Exercise input Start Marker

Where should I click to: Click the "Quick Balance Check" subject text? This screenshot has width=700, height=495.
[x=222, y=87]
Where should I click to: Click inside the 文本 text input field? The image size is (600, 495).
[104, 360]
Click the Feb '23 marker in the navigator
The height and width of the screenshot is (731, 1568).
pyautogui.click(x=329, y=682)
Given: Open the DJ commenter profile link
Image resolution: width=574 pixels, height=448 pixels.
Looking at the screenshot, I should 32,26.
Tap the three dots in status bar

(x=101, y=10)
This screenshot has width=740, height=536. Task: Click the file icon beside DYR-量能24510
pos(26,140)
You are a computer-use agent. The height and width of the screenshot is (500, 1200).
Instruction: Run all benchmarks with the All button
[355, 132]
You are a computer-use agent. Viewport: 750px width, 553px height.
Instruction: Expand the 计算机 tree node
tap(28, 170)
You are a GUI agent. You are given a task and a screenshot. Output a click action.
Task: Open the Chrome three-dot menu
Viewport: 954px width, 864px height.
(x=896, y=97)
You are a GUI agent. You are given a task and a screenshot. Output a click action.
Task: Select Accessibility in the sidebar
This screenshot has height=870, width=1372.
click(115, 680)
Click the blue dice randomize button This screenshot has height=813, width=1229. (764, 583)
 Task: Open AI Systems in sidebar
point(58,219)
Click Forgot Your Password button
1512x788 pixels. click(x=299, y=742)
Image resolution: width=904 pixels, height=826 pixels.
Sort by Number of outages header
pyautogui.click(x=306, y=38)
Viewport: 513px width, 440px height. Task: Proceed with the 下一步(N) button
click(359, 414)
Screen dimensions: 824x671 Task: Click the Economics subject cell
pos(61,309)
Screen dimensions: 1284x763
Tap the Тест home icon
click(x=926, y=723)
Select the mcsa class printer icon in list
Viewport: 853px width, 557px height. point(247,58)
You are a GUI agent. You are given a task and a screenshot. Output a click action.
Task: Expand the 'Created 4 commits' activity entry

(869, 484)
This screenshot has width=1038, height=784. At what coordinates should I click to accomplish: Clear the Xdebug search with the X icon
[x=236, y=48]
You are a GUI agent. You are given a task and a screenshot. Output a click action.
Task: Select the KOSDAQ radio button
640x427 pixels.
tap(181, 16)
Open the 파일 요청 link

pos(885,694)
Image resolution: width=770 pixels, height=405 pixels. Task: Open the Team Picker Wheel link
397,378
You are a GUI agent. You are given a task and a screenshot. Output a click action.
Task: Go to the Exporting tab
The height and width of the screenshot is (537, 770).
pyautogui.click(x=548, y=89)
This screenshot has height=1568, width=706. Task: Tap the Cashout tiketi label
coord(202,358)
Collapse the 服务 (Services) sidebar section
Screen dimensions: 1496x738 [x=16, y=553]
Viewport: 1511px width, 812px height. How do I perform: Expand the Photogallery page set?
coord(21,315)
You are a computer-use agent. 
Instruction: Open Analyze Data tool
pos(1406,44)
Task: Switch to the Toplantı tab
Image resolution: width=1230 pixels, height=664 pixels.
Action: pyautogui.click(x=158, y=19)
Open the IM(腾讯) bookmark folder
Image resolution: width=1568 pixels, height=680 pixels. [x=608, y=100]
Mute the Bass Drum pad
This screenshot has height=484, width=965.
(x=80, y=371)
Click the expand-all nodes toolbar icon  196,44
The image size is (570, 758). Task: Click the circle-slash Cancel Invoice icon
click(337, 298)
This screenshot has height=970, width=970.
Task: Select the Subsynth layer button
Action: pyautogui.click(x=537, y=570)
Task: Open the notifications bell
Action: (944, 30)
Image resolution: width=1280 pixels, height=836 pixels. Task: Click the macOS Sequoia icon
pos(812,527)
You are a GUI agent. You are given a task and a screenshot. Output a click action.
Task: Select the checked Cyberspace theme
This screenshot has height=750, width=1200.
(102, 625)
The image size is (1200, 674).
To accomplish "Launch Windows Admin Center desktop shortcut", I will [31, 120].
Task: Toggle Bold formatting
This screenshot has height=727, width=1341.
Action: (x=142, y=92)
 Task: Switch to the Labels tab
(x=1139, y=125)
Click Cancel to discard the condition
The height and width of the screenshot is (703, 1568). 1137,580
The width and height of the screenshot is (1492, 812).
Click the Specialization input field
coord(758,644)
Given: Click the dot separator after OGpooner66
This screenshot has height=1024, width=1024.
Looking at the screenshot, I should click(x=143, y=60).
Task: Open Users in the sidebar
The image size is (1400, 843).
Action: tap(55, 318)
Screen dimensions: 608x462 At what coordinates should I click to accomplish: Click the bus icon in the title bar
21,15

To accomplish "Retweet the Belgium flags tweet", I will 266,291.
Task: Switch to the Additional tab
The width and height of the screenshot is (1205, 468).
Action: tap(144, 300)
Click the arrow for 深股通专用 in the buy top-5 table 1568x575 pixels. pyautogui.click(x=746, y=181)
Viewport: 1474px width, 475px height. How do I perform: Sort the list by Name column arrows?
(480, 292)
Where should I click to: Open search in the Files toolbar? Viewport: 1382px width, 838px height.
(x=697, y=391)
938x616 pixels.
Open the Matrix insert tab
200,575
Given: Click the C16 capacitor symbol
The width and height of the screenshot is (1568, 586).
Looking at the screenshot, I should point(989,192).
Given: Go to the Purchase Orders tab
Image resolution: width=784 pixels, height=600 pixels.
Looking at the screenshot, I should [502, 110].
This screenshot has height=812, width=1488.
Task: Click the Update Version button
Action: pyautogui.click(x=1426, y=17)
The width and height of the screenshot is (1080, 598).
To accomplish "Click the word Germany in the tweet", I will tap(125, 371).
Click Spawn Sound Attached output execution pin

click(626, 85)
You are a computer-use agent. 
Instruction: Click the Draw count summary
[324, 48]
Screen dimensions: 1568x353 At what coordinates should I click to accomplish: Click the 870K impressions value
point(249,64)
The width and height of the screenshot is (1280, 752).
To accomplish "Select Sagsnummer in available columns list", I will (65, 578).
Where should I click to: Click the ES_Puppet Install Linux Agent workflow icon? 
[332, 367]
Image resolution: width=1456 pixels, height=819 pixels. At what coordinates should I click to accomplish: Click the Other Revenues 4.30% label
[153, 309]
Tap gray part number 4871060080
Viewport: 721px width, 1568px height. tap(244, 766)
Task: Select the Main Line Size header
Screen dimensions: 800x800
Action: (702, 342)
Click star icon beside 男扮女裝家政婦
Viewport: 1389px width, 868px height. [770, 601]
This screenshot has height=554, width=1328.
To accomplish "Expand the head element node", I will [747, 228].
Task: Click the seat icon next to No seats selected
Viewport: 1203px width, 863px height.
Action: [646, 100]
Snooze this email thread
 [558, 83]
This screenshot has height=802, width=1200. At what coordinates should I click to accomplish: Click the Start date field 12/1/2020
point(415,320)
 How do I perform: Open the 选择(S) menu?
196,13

Exercise input End Marker

◆ Problem to solve
Print the records verbatim, stopping after the "Given: Open the DJ commenter profile link" line.

◆ Solution for this task
Where should I click to: Click the "Quick Balance Check" subject text? This screenshot has width=700, height=495.
[x=222, y=87]
Where should I click to: Click inside the 文本 text input field? The image size is (600, 495).
[104, 360]
Click the Feb '23 marker in the navigator
The height and width of the screenshot is (731, 1568).
pyautogui.click(x=329, y=682)
Given: Open the DJ commenter profile link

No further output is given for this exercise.